McL Fire Assessors are Fully Qualified and Approved, including former Inspection & Enforcement Fire Safety Officers from assorted Fire & Rescue Services. Our solution is also third-party BAFE Approved (SP205 Life Safety Fire Risk Assessments), so you can rest assured that our teams are competent, and that our procedures have been rigorously examined by the relevant certification bodies.
Your Fire Risk Assessment must be reviewed and updated continuously to keep it a ‘live’ document. It should always be updated following any change in premises, processes or number of people employed, or if you have had a near miss or small fire. It is good practice to review it at intervals not exceeding 12 months.
The possible actions required when conducting a Fire Risk Assessment.
The following provides an overview of fire risk assessment and how you might go about it. Fire risk assessment should be the foundation for all the fire precautions in your premises. It is essential to read and understand the guidance documents that apply to your premises. Initially a simple single line drawing of the premises to scale, could be drawn, showing any relevant structural features and the use of particular areas e.g. production, storage, office accommodation, storage and plant, etc.
A copy of the plan will be useful should you have a fire at your premises, to give to the fire service when they arrive to assist them in fire fighting operations. The plan can then be used to indicate hazards, and persons especially at risk. It will assist you to identify where combustibles and ignition sources come together, or are in close proximity, and the action to be taken. In very small premises a simple naught and crosses system can be used; red circles for combustibles and blue crosses for heat/ignition sources.
Review, revise & monitor on a regular basis.
Your fire safety risk assessment is not a one-off procedure and should be reviewed regularly. If the findings of the assessment are considered to be no longer valid or there has been a significant change to the premises, or the organisation of the work undertaken has affected the fire risk or the fire safety measures, the assessment should be reviewed.

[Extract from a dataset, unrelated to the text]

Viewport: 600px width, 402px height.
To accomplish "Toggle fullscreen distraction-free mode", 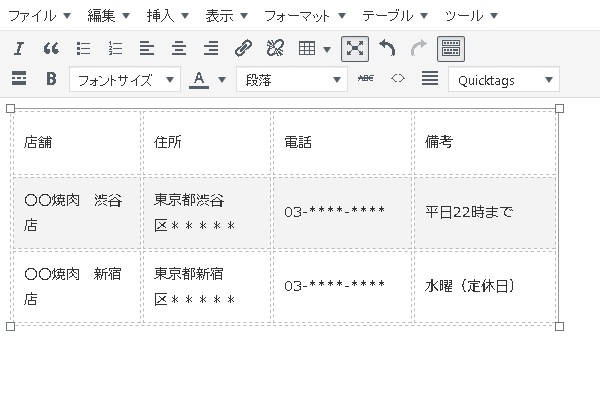I will (x=354, y=48).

Situations which might prompt a review include:
- A change in the number of people present or the characteristics of the occupants including the presence of people with some form of disability.
- Changes to work procedures, including the introduction of new equipment alterations to the building, including the internal layout significant changes to furniture and fixings.
- Significant changes to displays or quantities of stock.
- The introduction or increase in the storage of hazardous substances; or
- Becoming aware of shortcomings in fire safety measures or potential improvements.